#### ACTIVITY:
Your reply should set down word for word each line below from the one with "Viewport: 1007px width, 620px" through the final line, both included, but none of the pictures.

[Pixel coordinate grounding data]

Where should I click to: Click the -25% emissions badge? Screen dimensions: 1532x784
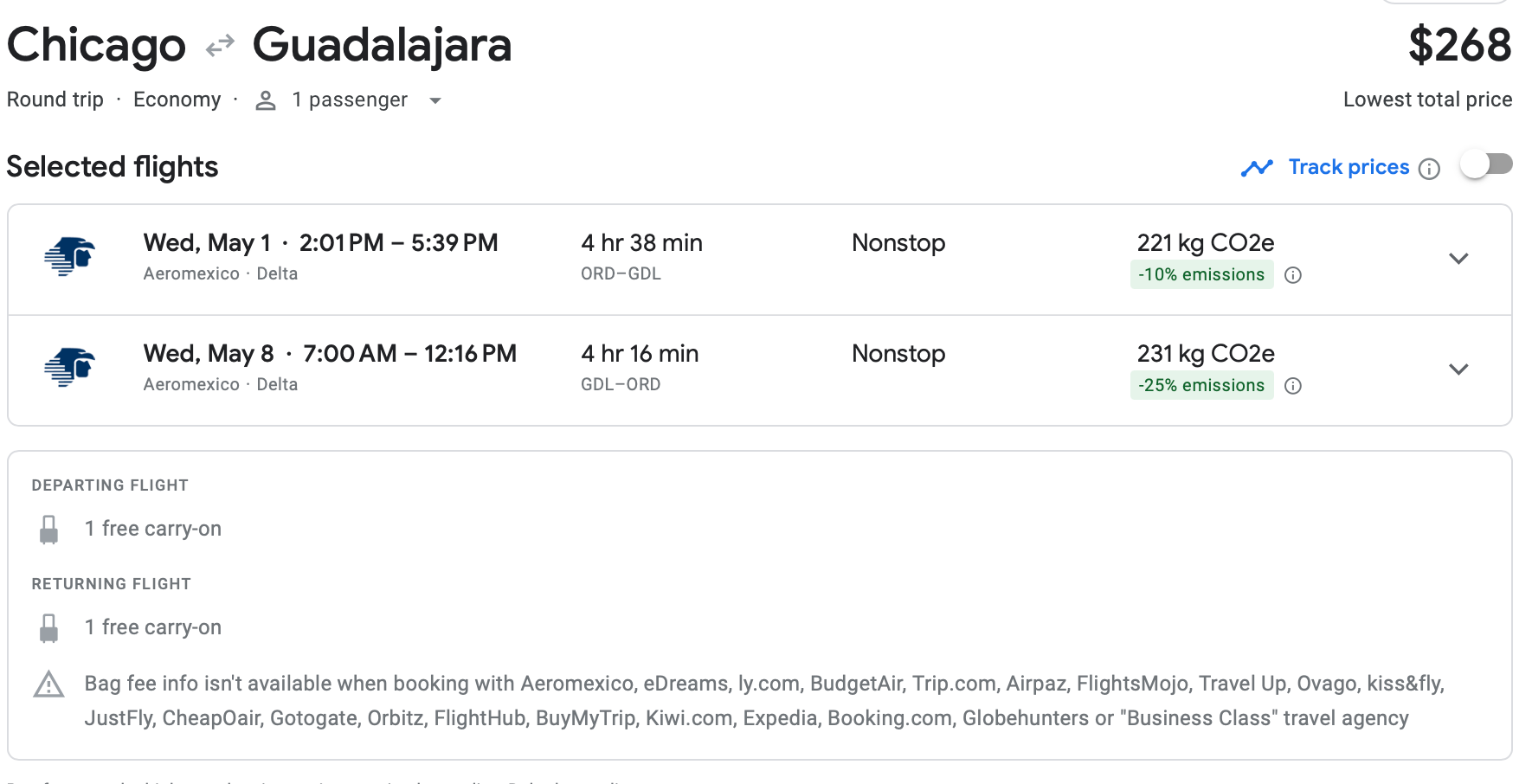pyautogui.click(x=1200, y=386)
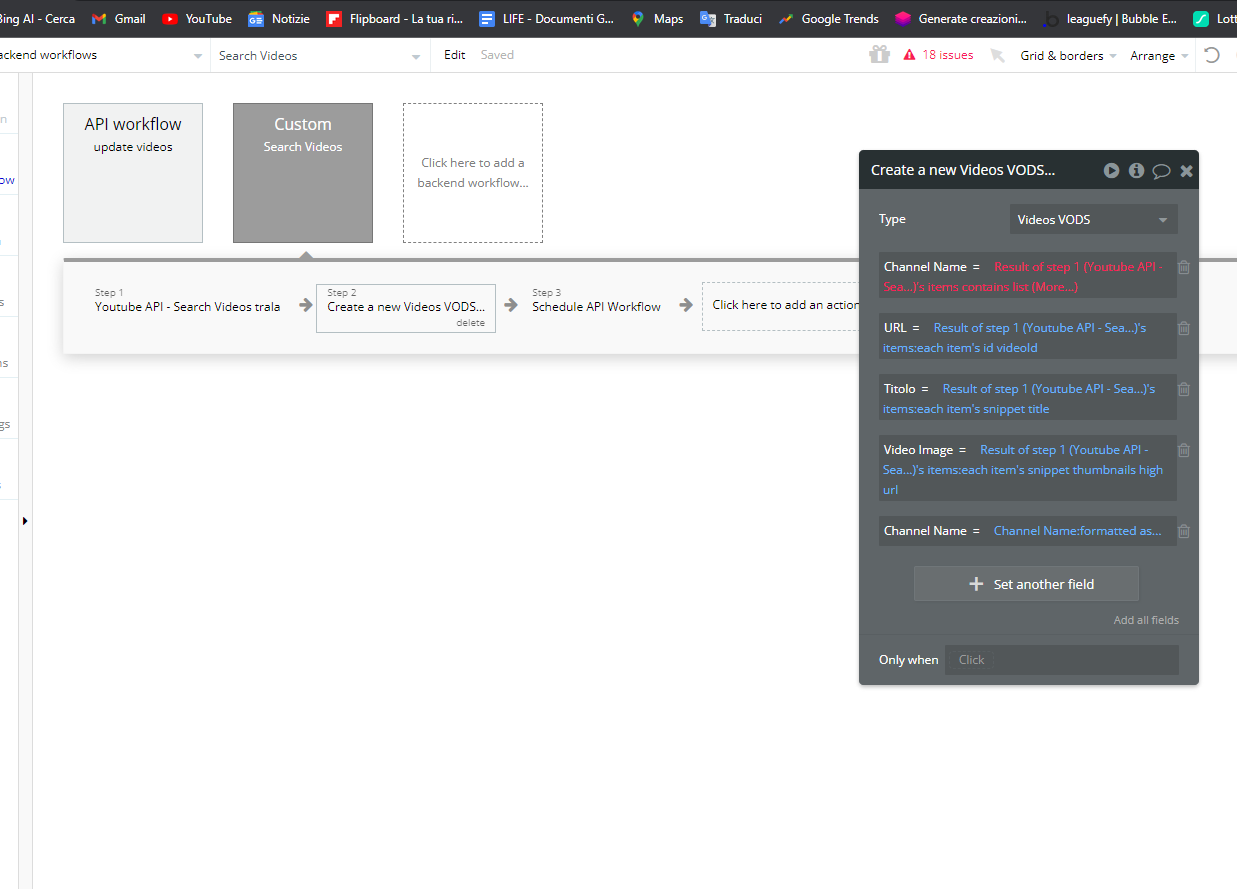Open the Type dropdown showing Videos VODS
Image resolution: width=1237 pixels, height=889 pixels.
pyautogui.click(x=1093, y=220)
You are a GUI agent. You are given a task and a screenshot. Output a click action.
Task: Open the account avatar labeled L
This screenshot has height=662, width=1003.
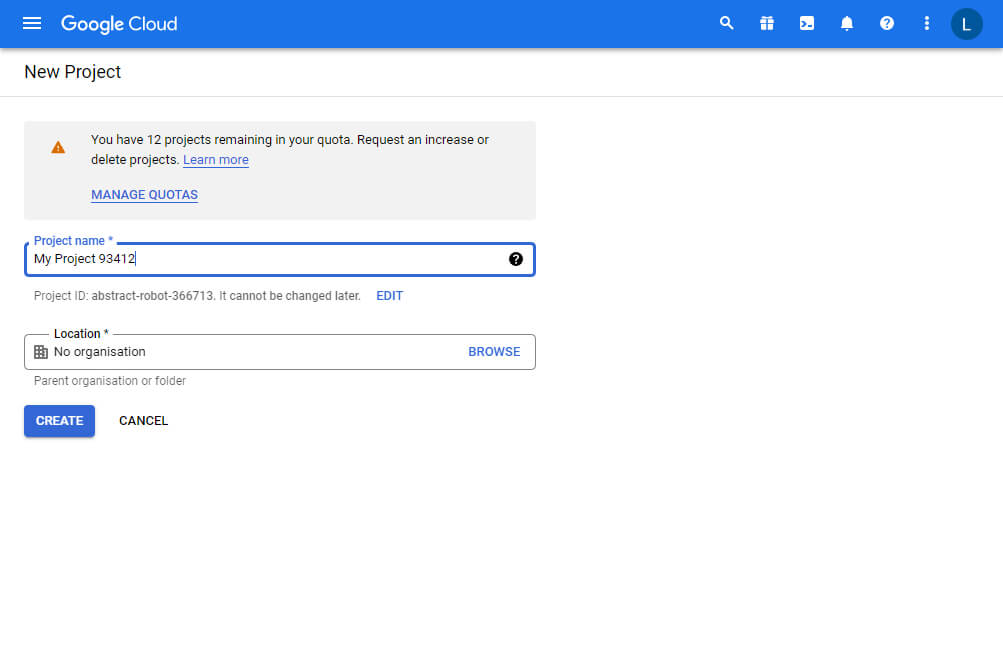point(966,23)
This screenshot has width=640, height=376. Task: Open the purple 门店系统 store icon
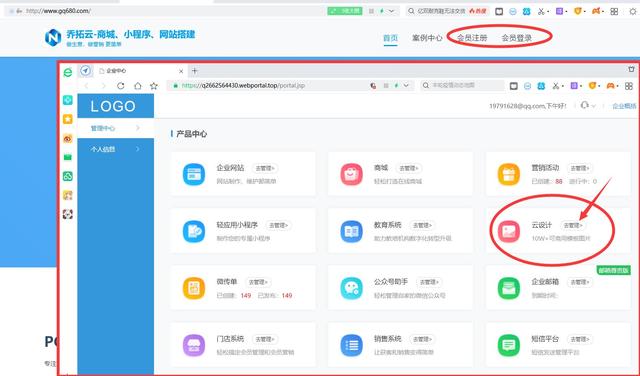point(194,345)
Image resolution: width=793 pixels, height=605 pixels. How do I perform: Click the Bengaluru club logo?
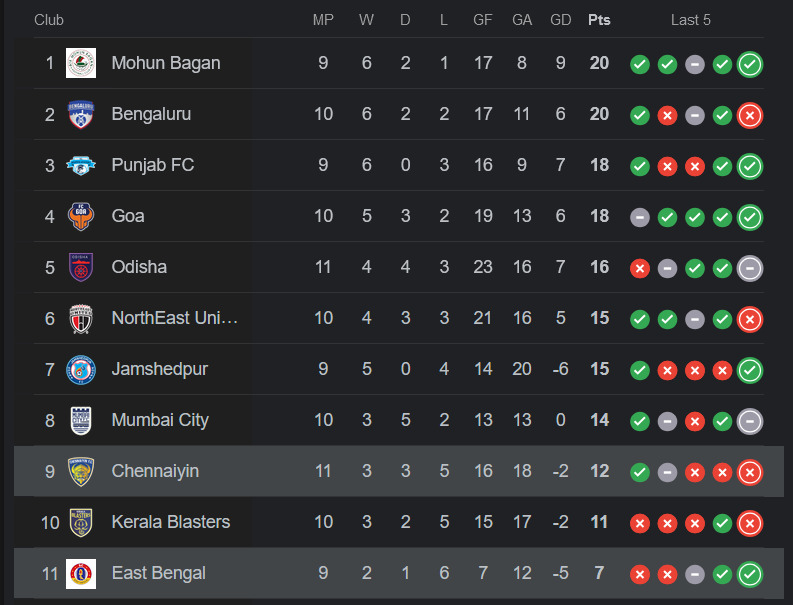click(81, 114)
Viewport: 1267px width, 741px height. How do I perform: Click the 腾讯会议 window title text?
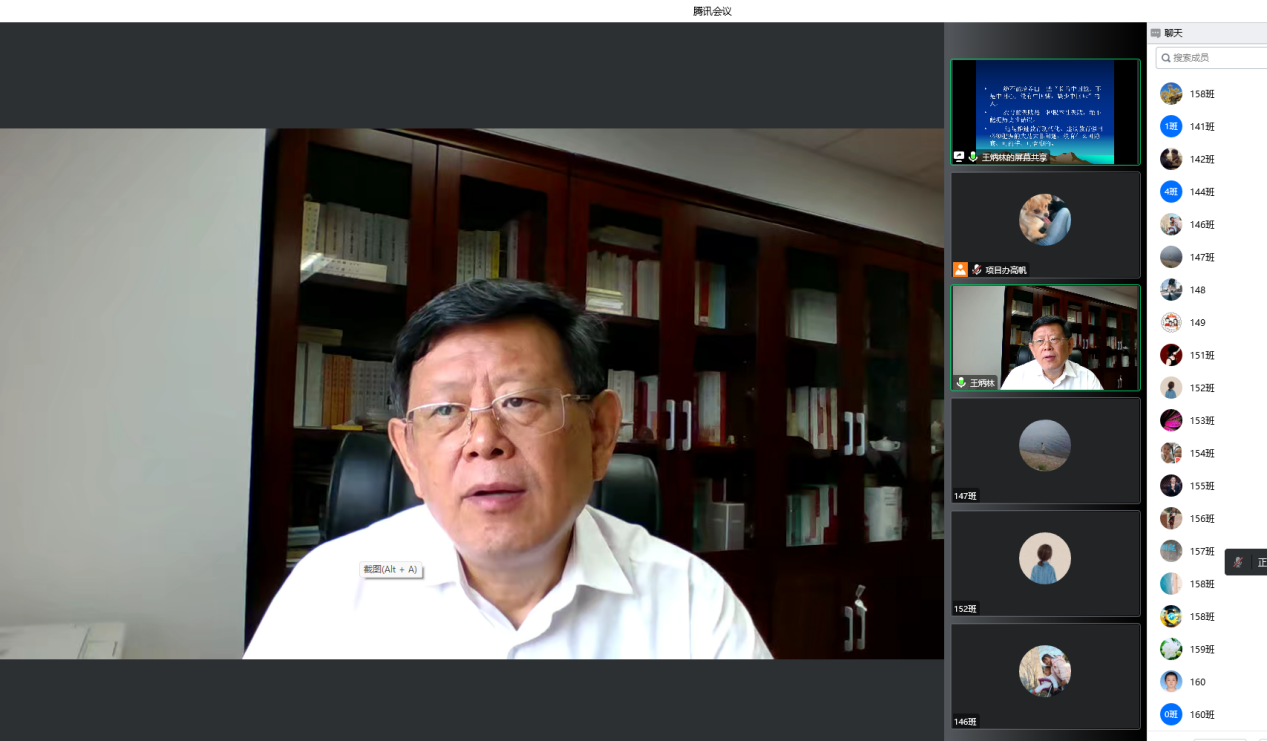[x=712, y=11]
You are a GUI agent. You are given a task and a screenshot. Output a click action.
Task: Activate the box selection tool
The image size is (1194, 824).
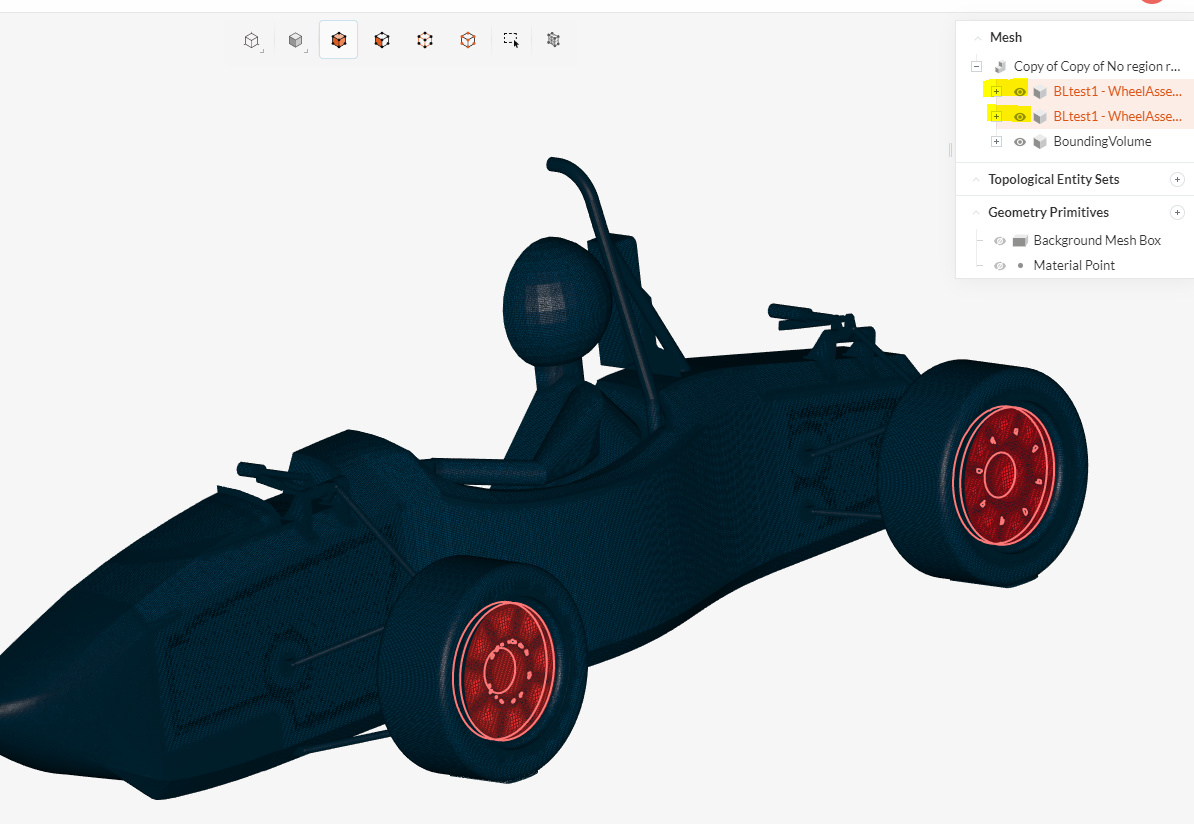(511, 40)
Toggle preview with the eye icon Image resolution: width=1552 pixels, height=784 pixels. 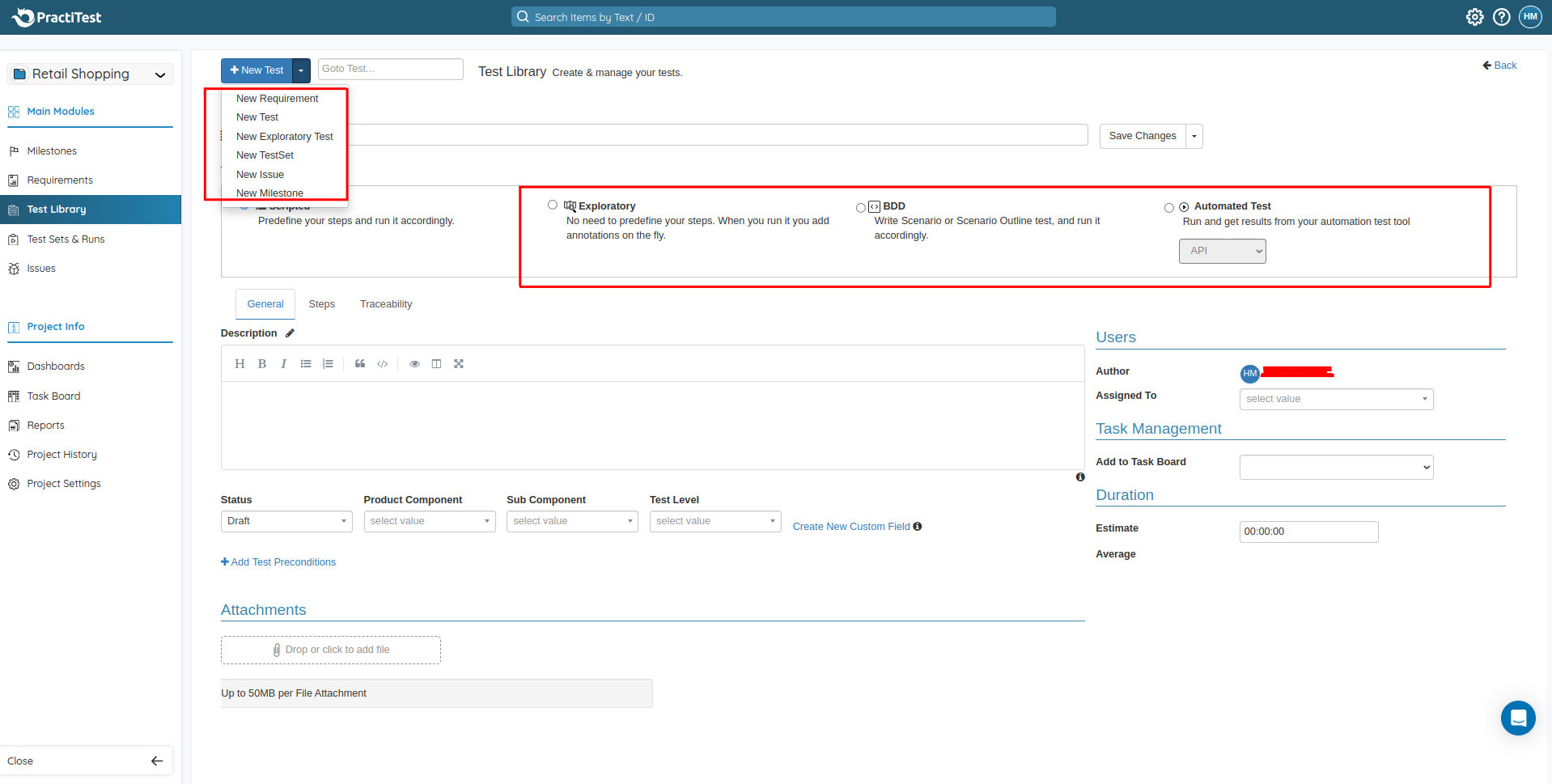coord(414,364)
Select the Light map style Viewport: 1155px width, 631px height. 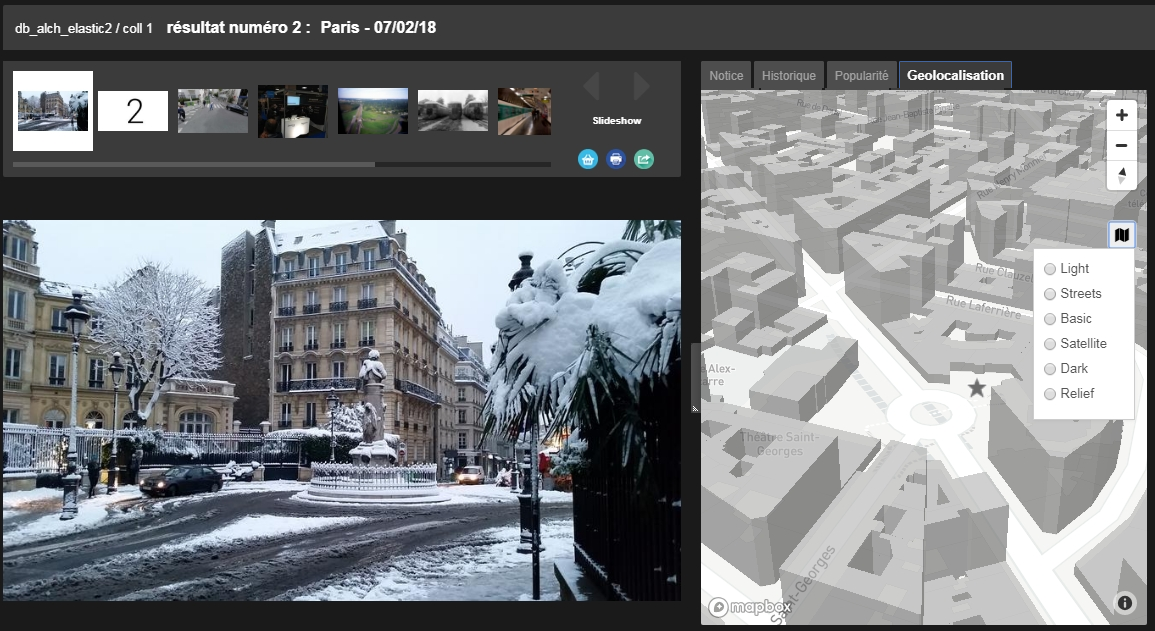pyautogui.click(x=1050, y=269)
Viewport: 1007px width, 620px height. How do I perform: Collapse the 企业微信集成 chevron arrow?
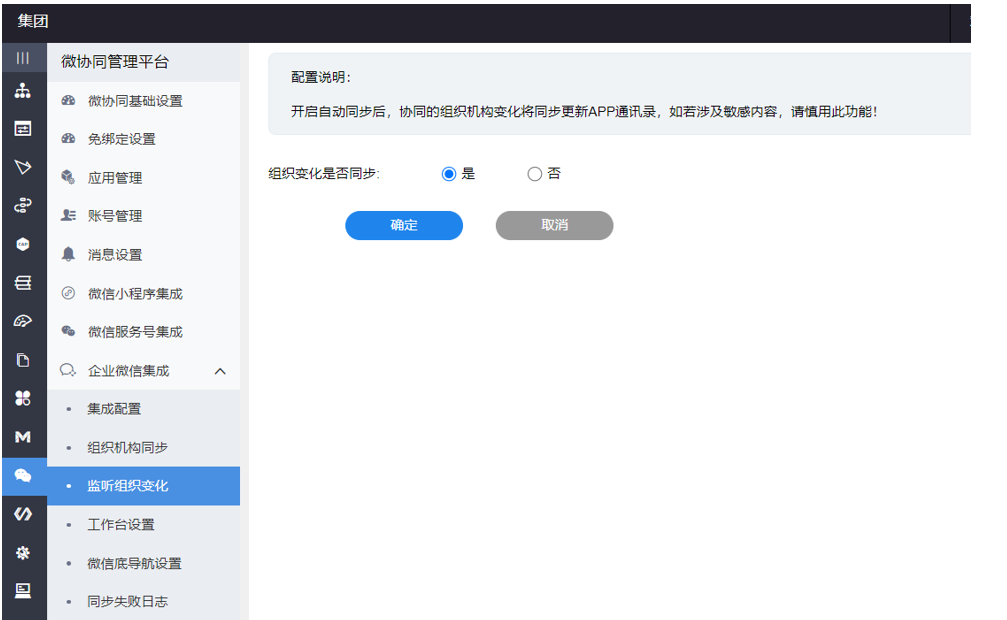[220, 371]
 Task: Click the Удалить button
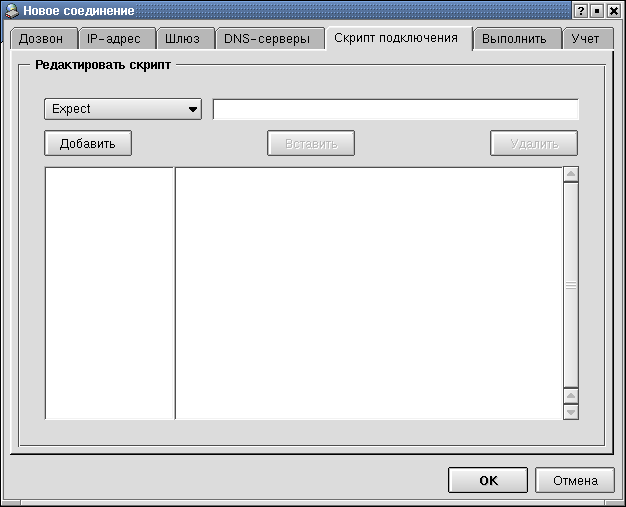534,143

#### SOLUTION TO THIS PROBLEM:
Viewport: 1007px width, 620px height. How do I perform: Collapse the 企业微信集成 chevron arrow?
[220, 371]
 Task: Click the Удалить button
534,143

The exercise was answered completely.